Example Data Table
| Practice Case |
Capacitance |
Voltage |
Charge |
Energy |
| Small signal capacitor |
10 uF |
12 V |
120 uC |
0.00072 J |
| Timing capacitor |
47 uF |
5 V |
235 uC |
0.0005875 J |
| High value capacitor |
2200 uF |
25 V |
0.055 C |
0.6875 J |
Formula Used
Charge: Q = C × V
Capacitance: C = Q ÷ V
Voltage: V = Q ÷ C
Energy: E = 1/2 × C × V²
Parallel capacitors: Ceq = C1 + C2 + C3 + ...
Series capacitors: 1 ÷ Ceq = 1 ÷ C1 + 1 ÷ C2 + 1 ÷ C3 + ...
Plate capacitor: C = ε0 × εr × A ÷ d
Reactance: Xc = 1 ÷ (2πfC)
RC time constant: τ = R × C
How to Use This Calculator
Select what you want to solve. Choose auto mode when two values are known. Enter capacitance, charge, or voltage with matching units. You may also enter a capacitor list for series or parallel equivalent capacitance. Add tolerance, rating, frequency, and resistance when deeper practice is needed. Press calculate. The result appears above the form.
Capacitor C Q V Practice Guide
Why This Calculator Helps
Capacitor problems become easier when the three core values are clear. These values are capacitance, charge, and voltage. Capacitance shows how much charge a part can store. Charge shows stored electrical quantity. Voltage shows electrical pressure across the plates. The main relationship is simple. Charge equals capacitance multiplied by voltage.
Core Electrical Meaning
A larger capacitance stores more charge at the same voltage. A higher voltage stores more charge on the same capacitor. This rule is used in timing circuits, filters, power supplies, sensor inputs, and energy storage designs. Students often make mistakes because units change quickly. Microfarads, nanofarads, and picofarads must be converted before solving. This calculator converts them into farads first. It also converts charge and voltage units.
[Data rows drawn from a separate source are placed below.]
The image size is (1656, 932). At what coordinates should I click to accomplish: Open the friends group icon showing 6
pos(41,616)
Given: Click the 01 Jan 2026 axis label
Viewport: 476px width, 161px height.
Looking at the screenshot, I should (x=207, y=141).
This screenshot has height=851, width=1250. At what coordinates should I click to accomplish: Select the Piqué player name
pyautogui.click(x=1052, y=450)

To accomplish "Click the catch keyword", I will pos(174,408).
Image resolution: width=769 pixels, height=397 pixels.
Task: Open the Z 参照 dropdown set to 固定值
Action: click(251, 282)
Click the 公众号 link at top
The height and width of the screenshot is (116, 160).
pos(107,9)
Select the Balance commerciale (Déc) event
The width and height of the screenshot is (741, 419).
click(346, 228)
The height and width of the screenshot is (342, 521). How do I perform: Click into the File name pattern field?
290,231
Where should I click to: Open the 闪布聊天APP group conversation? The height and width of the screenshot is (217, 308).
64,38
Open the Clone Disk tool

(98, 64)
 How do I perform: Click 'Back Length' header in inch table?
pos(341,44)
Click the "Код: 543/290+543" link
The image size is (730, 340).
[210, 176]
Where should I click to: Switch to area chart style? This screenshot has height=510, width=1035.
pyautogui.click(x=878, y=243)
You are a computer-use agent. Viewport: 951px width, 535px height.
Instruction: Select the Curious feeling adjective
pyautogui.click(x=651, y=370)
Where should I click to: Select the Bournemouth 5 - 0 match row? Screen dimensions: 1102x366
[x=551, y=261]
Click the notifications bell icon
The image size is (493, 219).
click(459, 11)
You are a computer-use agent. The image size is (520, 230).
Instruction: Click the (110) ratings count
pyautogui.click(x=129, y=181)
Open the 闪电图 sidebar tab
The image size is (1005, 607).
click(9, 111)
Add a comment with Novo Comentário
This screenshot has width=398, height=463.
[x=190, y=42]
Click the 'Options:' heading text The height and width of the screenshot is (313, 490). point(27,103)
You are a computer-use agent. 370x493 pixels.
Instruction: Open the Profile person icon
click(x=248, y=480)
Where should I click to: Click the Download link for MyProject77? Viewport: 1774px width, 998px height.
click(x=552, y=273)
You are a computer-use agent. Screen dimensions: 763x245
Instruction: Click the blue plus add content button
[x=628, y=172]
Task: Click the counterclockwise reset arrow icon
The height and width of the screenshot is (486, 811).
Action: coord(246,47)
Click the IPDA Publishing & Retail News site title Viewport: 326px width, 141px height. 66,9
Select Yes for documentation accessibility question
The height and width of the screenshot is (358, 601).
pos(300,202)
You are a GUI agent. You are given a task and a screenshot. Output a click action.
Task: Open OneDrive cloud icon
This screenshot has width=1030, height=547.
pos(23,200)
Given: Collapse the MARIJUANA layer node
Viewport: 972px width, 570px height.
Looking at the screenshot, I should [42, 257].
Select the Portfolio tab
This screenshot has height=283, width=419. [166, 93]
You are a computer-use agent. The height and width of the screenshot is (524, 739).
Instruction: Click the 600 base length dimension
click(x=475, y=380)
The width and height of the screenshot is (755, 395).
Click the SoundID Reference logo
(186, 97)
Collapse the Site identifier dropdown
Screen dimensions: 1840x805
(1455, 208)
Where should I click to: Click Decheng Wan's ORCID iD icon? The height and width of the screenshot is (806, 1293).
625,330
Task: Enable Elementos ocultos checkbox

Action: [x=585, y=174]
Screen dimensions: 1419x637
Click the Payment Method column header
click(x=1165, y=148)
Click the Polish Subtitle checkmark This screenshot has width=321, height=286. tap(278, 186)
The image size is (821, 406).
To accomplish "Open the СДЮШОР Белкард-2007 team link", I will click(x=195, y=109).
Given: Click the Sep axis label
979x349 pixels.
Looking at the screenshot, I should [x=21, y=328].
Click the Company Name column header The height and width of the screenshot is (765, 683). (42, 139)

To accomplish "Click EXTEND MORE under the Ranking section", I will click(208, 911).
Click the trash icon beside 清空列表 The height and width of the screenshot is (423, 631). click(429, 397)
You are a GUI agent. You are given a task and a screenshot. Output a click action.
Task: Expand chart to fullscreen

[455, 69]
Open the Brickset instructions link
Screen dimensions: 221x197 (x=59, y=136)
Advanced Practice Features
The tool also supports equivalent capacitance. Parallel capacitors add directly. Series capacitors add through reciprocal values. This is useful for circuit practice and board design checks. Plate capacitance is included for physics style questions. It uses dielectric constant, plate area, and plate spacing. The result can then be used with voltage or charge.
Energy and Circuit Checks
Energy is another helpful result. A charged capacitor stores energy in its electric field. The calculator reports that energy in joules. This helps compare small signal parts with larger storage capacitors. It also checks voltage rating when a rating is entered. That check is basic, but useful. A real design should include safety margin, ripple current, temperature, leakage, and manufacturer limits.
Reactance and Timing
Frequency and resistance inputs add more practice value. Capacitive reactance falls as frequency rises. That is why capacitors pass changing signals more easily than steady current. The RC time constant estimates charging speed. One time constant reaches about 63 percent of final voltage. Five time constants are often treated as nearly charged. Use these outputs for homework, lab checks, and quick study drills. Always review the formula and units before accepting an answer.
FAQs
What does Q mean in capacitor problems?
Q means electric charge stored by the capacitor. It is measured in coulombs. In most practice problems, Q is found by multiplying capacitance by voltage.
What does C mean in the formula?
C means capacitance. It measures how much charge a capacitor can store per volt. The standard unit is farad, but smaller units are common.
What does V mean for a capacitor?
V means voltage across the capacitor plates. It is the potential difference that causes charge to build on opposite plates.
Can this calculator solve any missing value?
Yes. Enter any two values among capacitance, charge, and voltage. The calculator finds the missing value using Q = C × V.
Why are unit conversions important?
Capacitors often use microfarads, nanofarads, and picofarads. The formula needs consistent units. Wrong unit conversion can make the answer very wrong.
How are capacitors added in parallel?
Parallel capacitors add directly. A 10 uF capacitor and a 22 uF capacitor in parallel give 32 uF total capacitance.
How are capacitors added in series?
Series capacitors use reciprocals. Add each reciprocal, then take the reciprocal of that sum. The total is lower than the smallest capacitor.
What is capacitor energy?
Capacitor energy is stored electrical energy. It is found with E = 1/2 × C × V². The answer is measured in joules.